Joyful Renewal: A Story From the Netherlands

Father Erik Rozeman celebrates Holy Mass for the first time on June 2022 in the St. Lambert Bassilica in Hengelo

“We’ve got to tell this to everybody!”

Jacqueline Marie | December 13, 2023

Ordained only one year ago, Father Erik is at St. Titus Brandsma in Wageningen, an amalgamated parish (collapsed from 11 churches down to six) in the Netherlands – a country all too familiar with parish decline.

But while in seminary, this young priest read Divine Renovation: Bringing your parish from maintenance to mission, and attended last year’s Missionary Parish Conference in the Netherlands and was determined to enter the priesthood already focused on mission.

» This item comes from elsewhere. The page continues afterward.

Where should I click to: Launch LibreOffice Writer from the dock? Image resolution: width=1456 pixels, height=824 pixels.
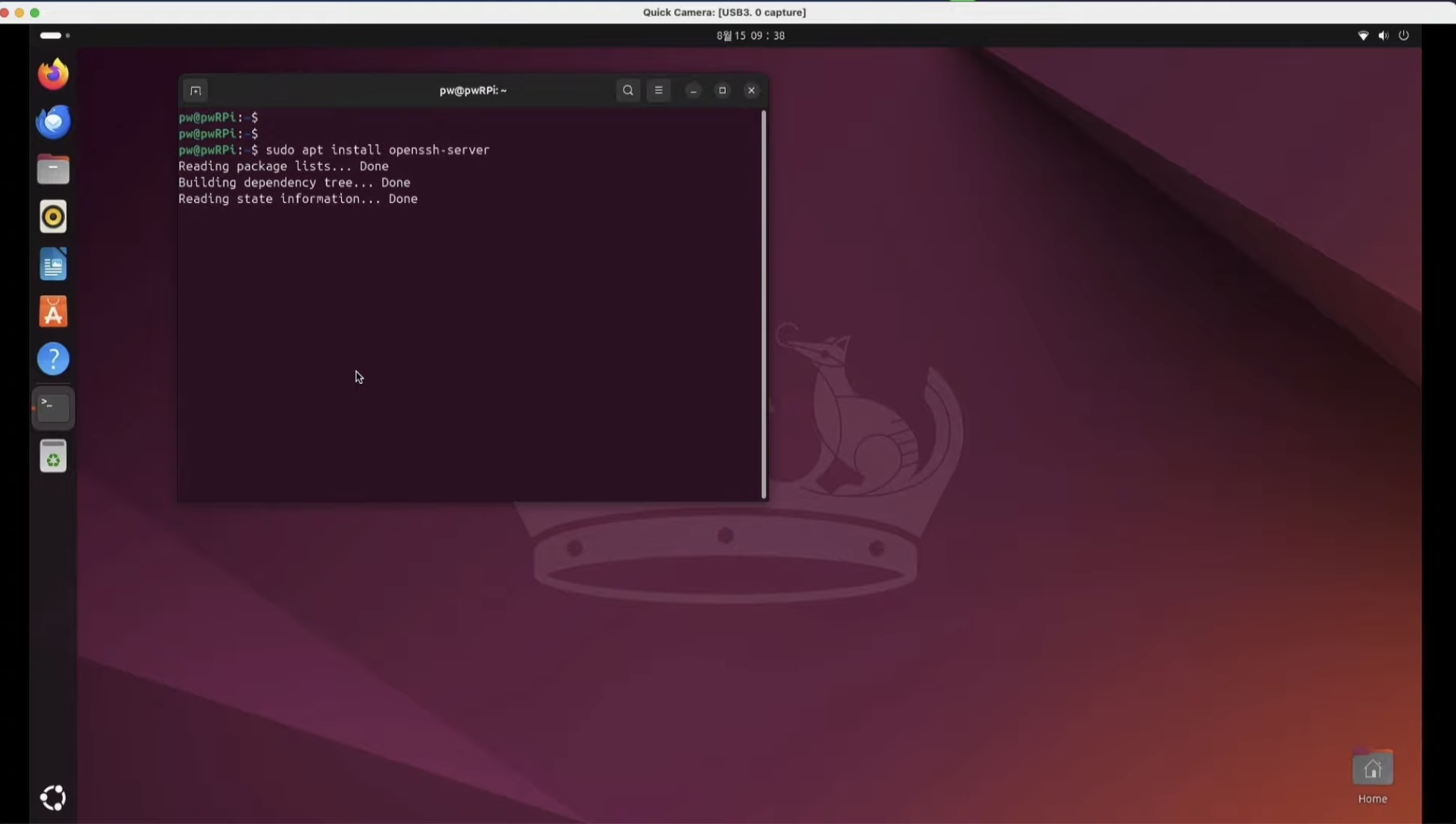tap(53, 264)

Pastor Father Mauricio, and Father Erik at the Alpha Collective in November

Despite entering a dire situation in his region, he is incredibly joyful! He says, “The priesthood brings this happiness to my life.” Through Divine Renovation, he sees the path forward and, with his Pastor, is taking action. They are relying on the Holy Spirit to transform a seemingly hopeless situation to one teeming with possibility. 

“I really want to go outside and try to attract the ‘nones’…the people who are totally blank and don’t know anything about the faith anymore.”

Cardinal Eijk, Archbishop of Utrecht, ordaining Father Erik Rozeman while his grandmother looks on

Father Erik was born in Hengelo on the Eastern border of the Netherlands, near Germany. Part of a Catholic family, when he was growing up everyone around him was Catholic – even in school. In his community, receiving all the sacraments of initiation in childhood was the status quo. He states, it is “totally backwards now. Where there was probably one person who didn’t do their first Holy Communion, now there is probably one person in a class who does.” 

After high school, he studied European law and Dutch administrative/constitutional law. But after graduation, he went to Lourdes with a group from his diocese and the direction of his life completely changed.

He prayed at the grotto and felt very connected to God – at that moment he felt a clear pull towards the priesthood –– something that he had not felt before. Shortly after, he made the leap to leave a career in law and entered the seminary.

St. Titus Brandsma in Wageningen has the advantage of being near a university. This equates to many young people, who come as students from other countries, joining into parish life. But it still lacked a missional posture and was in maintenance mode. However, that is quickly changing.

“One of the most important things [in moving on mission], of course, was Alpha,” Father Erik states. Through Alpha they have been able to shift their parish’s culture towards mission. They have created a leadership pipeline, formed a Senior Leadership Team and now focus on a culture of hospitality.

Fruit, from focusing on evangelization, is apparent within the parish. “Some people have kind of done a 180” Father Erik says. He tells the story of one parishioner: “someone who had never read the Bible and literally said in the first session, ‘I’m never going to read this book’ but by the end of Alpha couldn’t stop reading it!” Father Erik also sees how a shared vision and experiencing things like Alpha collectively has changed the culture of his parish. Individuals from different churches within St. Titus are getting to know each other, unifying the whole parish.

In just two years, the parish has already run 11 Alphas. 75-80% of attendees are still from within the parish, but new people are coming. This group is Father Erik’s passion: “I really want to go outside and try to attract the ‘nones’…the people who are totally blank and don’t know anything about the faith anymore.” He acknowledges that to reach the unreached and have the whole parish be missional in the community, requires “rely[ing] on the culture of prayer.”

In just two years, the parish has already run 11 Alphas!

For this young priest, being on mission fills him with hope, faith, joy and love: 

 Hope “to see people grow, to be like disciples of Christ, we want to be a disciple making parish.”  

Joy like “Father Mallon talks about. We want to be happy disciples, having this joy… we want a parish that is missionary. We want to go out!” 

Faith as “people are looking for authenticity in faith,” says Father Erik. 

And love as “we want to be an open Church…” sharing the love of Jesus. “We’ve got to tell this to everybody!”